Corpo de desembargador desaparecido é encontrado em mata no Rio

Na tarde desta terça-feira, 19 de maio, o Rio de Janeiro foi surpreendido por uma notícia que chamou atenção pela mistura de mistério, repercussão pública e um desfecho cercado de perguntas. O corpo do desembargador federal Alcides Martins Ribeiro Filho, de 64 anos, foi localizado em uma área de mata nas proximidades da Vista Chinesa, um dos pontos turísticos mais conhecidos da capital fluminense.
O magistrado estava desaparecido desde o dia 14 de abril, quando foi visto pela última vez após sacar R$ 1 mil em dinheiro e seguir de táxi em direção ao mirante. Desde então, familiares, colegas e autoridades buscavam pistas sobre seu paradeiro. A localização do corpo, mais de um mês depois, encerra parte da angústia, mas abre novas dúvidas sobre o que ocorreu naquele período.
As buscas foram realizadas por equipes da Delegacia de Descoberta de Paradeiros, em conjunto com o Corpo de Bombeiros Militar do Estado do Rio de Janeiro, em uma região de trilhas próxima à Floresta da Tijuca. O local é bastante frequentado por turistas, praticantes de caminhada e moradores que costumam visitar o mirante para apreciar a paisagem da cidade. Mesmo sendo uma área conhecida, a mata densa pode dificultar operações de busca, especialmente em trechos menos acessíveis.
Segundo informações divulgadas pela Polícia Civil do Estado do Rio de Janeiro, o corpo não apresentava sinais aparentes de violência. Ainda assim, a investigação segue em andamento, e a perícia foi conduzida pela Delegacia de Homicídios da Capital. Após os procedimentos iniciais, o corpo foi encaminhado ao Instituto Médico-Legal, onde exames complementares devem ajudar a esclarecer as circunstâncias da morte.
A trajetória recente de Alcides também havia colocado seu nome em evidência nos noticiários. Em maio de 2025, ele foi afastado de suas funções no Tribunal Regional Federal da 2ª Região por decisão do Conselho Nacional de Justiça. O afastamento ocorreu após a apuração de um episódio envolvendo sua ex-companheira, em um caso registrado pela polícia.

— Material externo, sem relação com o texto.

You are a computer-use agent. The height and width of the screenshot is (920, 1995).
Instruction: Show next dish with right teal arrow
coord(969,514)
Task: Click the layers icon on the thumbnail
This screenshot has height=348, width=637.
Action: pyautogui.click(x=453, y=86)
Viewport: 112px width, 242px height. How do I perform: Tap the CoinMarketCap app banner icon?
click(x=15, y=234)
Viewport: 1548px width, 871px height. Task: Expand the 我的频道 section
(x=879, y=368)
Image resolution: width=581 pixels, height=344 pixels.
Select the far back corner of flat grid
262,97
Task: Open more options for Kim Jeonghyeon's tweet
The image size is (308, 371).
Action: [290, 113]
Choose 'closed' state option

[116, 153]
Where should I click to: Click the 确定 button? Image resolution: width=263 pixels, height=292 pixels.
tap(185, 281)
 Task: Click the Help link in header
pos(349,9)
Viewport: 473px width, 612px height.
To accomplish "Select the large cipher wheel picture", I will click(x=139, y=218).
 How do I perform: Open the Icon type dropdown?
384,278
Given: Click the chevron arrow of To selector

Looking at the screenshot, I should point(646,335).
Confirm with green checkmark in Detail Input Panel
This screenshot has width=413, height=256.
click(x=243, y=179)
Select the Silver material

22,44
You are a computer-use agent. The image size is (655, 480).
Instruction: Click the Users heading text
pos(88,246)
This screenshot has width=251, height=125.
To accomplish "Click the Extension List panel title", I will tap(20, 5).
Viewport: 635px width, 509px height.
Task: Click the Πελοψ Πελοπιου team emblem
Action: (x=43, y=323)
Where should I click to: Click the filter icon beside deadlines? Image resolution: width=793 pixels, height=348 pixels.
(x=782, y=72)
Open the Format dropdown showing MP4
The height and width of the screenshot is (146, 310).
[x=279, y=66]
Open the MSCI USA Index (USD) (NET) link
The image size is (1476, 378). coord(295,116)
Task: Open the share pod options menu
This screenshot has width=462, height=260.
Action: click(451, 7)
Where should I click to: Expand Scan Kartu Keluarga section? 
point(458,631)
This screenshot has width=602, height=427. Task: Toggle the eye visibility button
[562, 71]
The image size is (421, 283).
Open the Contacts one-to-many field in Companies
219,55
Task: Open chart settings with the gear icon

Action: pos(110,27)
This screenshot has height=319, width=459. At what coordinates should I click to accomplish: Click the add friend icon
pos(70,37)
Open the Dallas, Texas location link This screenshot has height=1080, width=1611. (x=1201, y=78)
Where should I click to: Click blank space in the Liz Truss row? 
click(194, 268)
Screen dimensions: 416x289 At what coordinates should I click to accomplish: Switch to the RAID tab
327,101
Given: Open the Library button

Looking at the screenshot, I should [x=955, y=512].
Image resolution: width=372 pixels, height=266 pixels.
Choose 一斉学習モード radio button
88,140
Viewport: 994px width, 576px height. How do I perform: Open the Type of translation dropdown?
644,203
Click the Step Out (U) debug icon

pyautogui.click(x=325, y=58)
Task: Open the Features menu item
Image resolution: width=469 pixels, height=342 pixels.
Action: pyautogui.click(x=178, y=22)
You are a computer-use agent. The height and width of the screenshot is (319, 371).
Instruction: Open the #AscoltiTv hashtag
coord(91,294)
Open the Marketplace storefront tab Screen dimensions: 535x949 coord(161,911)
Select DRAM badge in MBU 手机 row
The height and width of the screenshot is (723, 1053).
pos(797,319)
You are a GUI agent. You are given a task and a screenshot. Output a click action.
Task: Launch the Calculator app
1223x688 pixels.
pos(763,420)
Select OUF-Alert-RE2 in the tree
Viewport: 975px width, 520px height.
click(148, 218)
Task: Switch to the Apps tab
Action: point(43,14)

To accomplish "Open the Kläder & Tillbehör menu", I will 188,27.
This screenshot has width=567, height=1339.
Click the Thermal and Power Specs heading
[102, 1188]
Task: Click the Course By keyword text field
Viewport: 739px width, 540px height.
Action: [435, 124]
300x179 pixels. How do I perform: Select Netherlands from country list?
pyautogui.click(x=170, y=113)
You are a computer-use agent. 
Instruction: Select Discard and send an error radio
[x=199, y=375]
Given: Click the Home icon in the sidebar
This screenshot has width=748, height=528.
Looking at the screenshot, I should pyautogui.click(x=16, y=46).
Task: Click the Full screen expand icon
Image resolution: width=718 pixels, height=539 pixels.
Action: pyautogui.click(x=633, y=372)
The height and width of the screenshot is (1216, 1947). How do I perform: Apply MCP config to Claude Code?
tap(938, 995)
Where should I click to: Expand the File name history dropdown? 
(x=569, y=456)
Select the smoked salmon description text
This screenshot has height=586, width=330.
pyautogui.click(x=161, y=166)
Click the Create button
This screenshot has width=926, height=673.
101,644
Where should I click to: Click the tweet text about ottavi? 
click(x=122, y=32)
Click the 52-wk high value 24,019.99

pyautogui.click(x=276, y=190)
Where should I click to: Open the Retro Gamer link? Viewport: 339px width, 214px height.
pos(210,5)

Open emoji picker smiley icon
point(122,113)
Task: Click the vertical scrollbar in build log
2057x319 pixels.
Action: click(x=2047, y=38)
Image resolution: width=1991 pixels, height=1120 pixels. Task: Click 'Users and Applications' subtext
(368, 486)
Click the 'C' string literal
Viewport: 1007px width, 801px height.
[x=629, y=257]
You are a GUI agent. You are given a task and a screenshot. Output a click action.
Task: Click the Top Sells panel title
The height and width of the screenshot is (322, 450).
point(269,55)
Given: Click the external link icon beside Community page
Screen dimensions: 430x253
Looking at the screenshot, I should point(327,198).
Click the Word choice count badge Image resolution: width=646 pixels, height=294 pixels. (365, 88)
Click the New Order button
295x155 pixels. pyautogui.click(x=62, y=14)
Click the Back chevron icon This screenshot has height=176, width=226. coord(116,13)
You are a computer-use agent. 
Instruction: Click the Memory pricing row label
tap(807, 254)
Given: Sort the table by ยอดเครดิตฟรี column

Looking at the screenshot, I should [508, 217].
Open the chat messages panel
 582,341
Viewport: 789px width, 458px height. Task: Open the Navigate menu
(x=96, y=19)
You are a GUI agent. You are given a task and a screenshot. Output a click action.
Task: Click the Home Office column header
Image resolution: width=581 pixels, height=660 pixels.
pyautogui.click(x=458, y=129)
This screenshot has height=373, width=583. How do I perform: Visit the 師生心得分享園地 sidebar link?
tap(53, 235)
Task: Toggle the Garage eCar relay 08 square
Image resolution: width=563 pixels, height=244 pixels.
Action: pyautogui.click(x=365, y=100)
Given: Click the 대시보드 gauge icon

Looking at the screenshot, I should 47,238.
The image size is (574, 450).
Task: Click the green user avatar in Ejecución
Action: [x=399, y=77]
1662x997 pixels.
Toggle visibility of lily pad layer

Na ocasião, vizinhos acionaram agentes após ouvirem uma discussão em um imóvel. De acordo com relatos registrados, a situação levou à presença da polícia e houve resistência durante a abordagem. O caso teve ampla repercussão no meio jurídico, especialmente porque envolvia um membro de um dos tribunais federais mais importantes do país.
O desaparecimento do desembargador, poucas semanas depois desse episódio, despertou diferentes especulações nas redes sociais e em grupos de discussão. O fato de ele ter ido sozinho a um ponto turístico conhecido, sem retornar ou dar notícias, aumentou o mistério desde o início.
Agora, com a confirmação da localização do corpo, o caso volta ao centro das atenções.
Autoridades afirmam que as investigações continuam para esclarecer todos os detalhes, incluindo os últimos passos do magistrado antes do desaparecimento. Enquanto isso, o episódio segue gerando grande repercussão no Rio e no meio jurídico, principalmente por envolver uma figura pública e circunstâncias ainda sem respostas definitivas.